歯や頭の痛みというのは、ほとんどの人が経験しているからそれがどういうものだかをある程度察することができる。
しかし、コトがんについては、がんになった人にしかその痛みや苦しみはわからない。
何事も自分が経験したことしか理解できない性質の人はあまり賢明な人間とはいえない。がん患者をケアするためには、やはりがんの痛みを「推し量る」あるいは「察する」能力が必要となってくる。
学研から出ている「がんのことがわかる本」では、医師が患者の訴える痛みを把握するために使う「痛みのものさし」が紹介されている。
目盛りのあるものさしの左端を「痛みなし」、右端を「最悪の痛み」とし、患者に今どのくらい痛みがあるのかを示してもらうことで医師が量的な痛みを把握しようとするものである。
また、痛みを火山の噴火になぞらえたうえで、1.痛くない、2.少し痛い、3.かなり痛い、4.耐え切れない、の1~4段階に分類しそれぞれを絵で表す方法もある。
患者に、この絵の中から自分が感じている痛みの度合いを選んでもらおうというわけだ。火山の絵は、1.がただの山、2.は火山活動が始まったところ、3.は火山が爆発、4.では大爆発、というようなイメージで描かれている。
言葉プラス視覚的な表現によって互いのギャップ、つまり患者にだけ認知されている情報(痛み)を医師や看護婦と共用しようという狙いだろう。
医学的生物学的な「痛み」を含む哲学的「痛み」のあれこれについては、パトリック・ウォールの「疼痛学序説」(横田敏勝・訳)に詳しい。
この中で、レーガン元大統領が9mmの銃弾を胸に浴びた時の様子を描いた箇所がある。
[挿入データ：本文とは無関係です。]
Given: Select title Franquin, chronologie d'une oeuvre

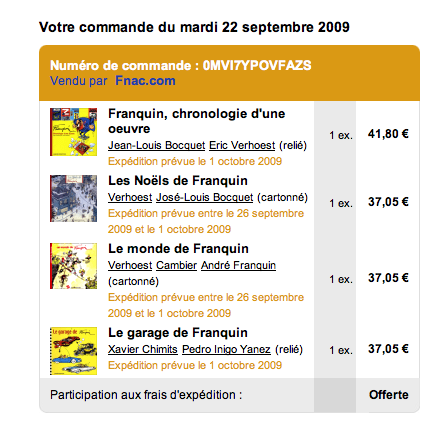Looking at the screenshot, I should 197,121.
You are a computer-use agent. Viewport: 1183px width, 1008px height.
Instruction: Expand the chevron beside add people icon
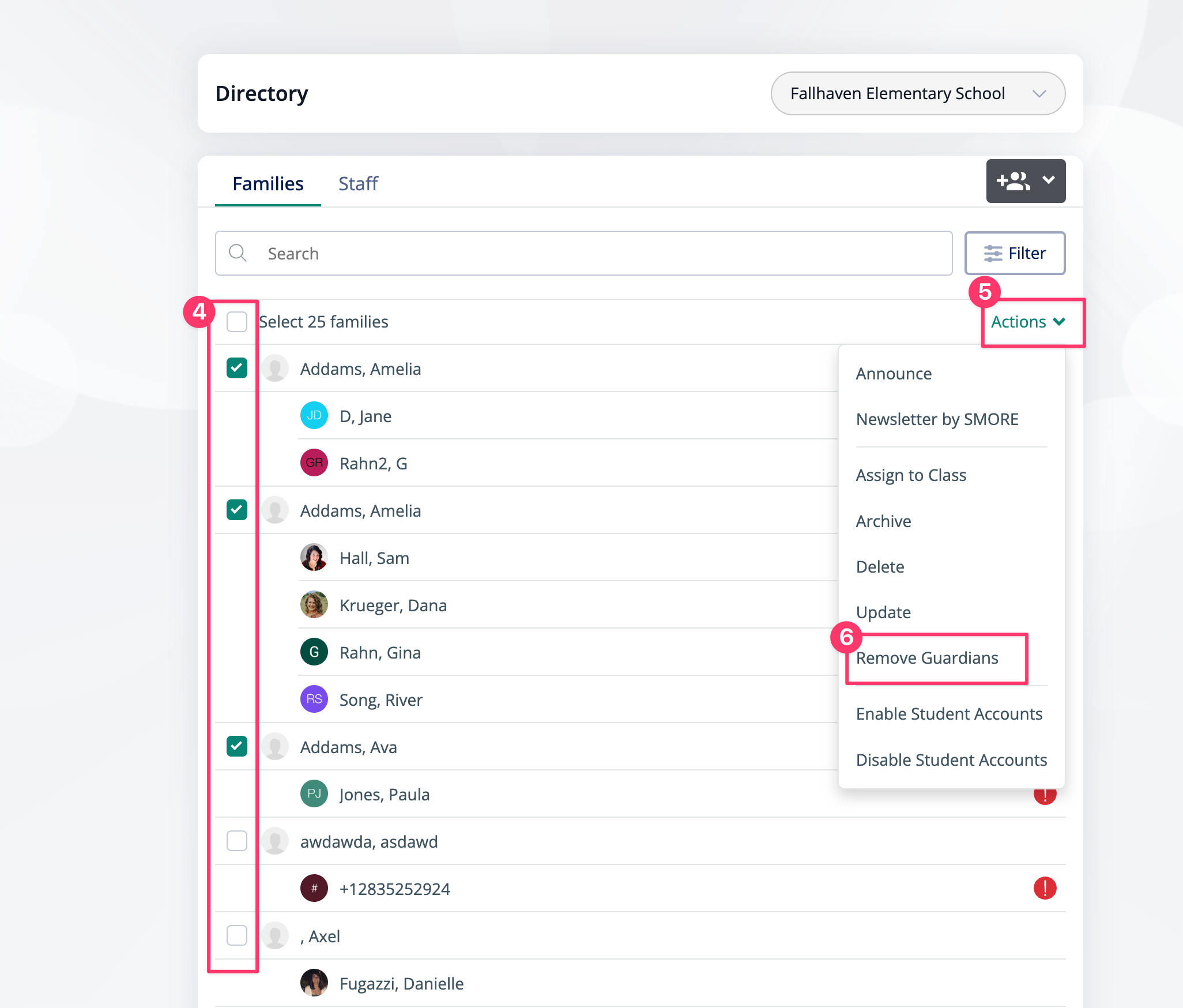(1049, 180)
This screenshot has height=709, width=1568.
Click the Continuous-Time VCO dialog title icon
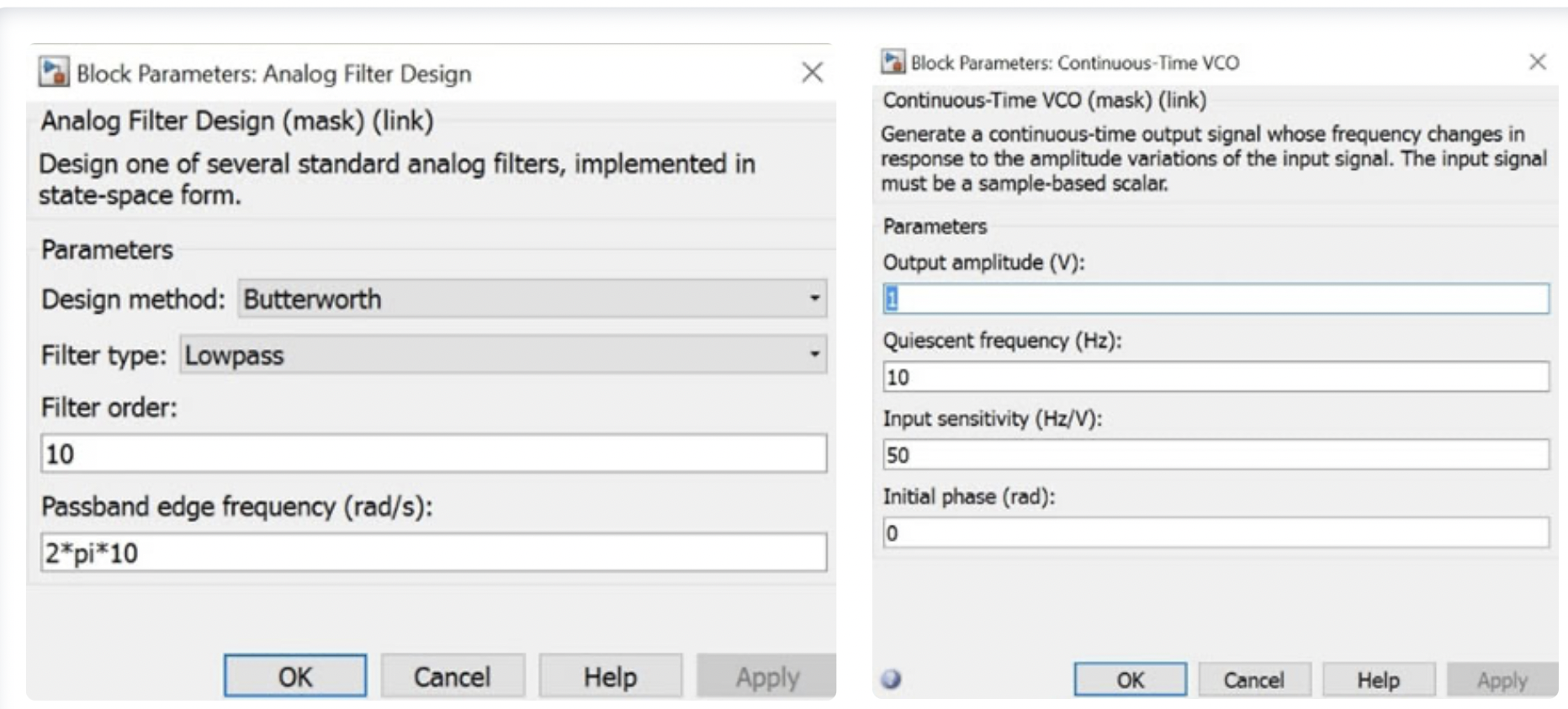(893, 61)
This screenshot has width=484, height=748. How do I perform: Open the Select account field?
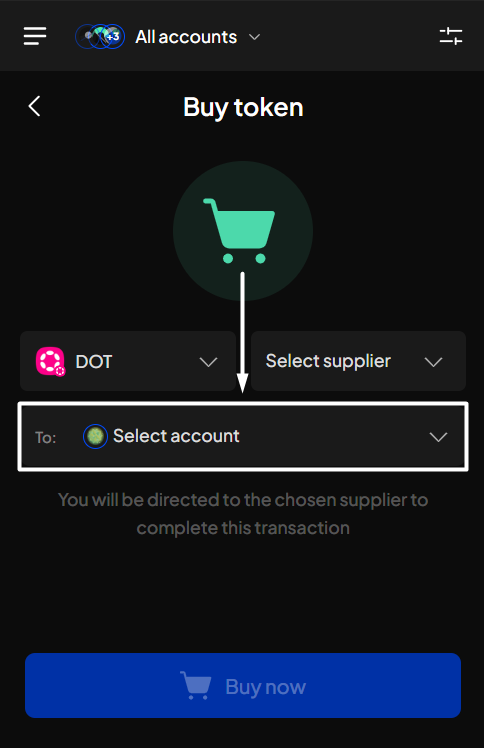243,436
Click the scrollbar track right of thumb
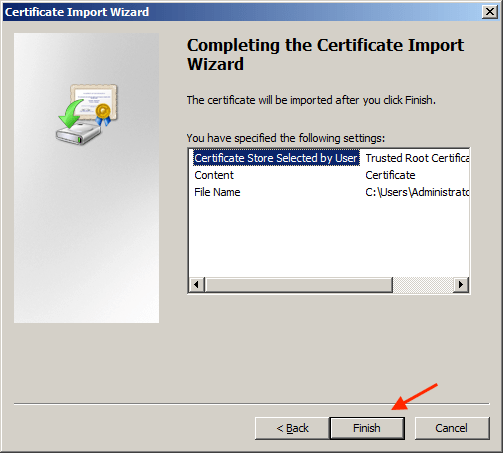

それによれば、レーガンは銃撃の瞬間痛みを覚えず、事件の現場から走り去る車の中で胸腔内へ出血して失神するまで、撃たれていたことを知らなかったと述べている。
また、別の事例として、筆者が、第四次中東戦争のときに負傷し四肢を切断された兵士ら73人を調べたところ、傷を負ったときに痛みを感じたのはごくわずかであり、ほとんどの兵士がそのとき感じたのは「怒り」であったことがわかった。
それは「あそこへ行かなかったら」「あの家へ入らなかったら」(…こんなケガをしなくてすんだのに)という自分自身に向けてのものであった。
こういった突発的な痛みと、がんのように非突発的な痛みとを簡単に比較することはできないが、いずれも本人のそのときに置かれている状況に大きく左右されるようである。
ものさしや火山の絵を利用してがん患者の痛みを察する試みはもとより、それを受け止める側の洞察力や冷静さ、優しさなどがあってはじめて痛みを「共有」できる関係性に近づき、より効果的な治療に結びつくのだろうと思う。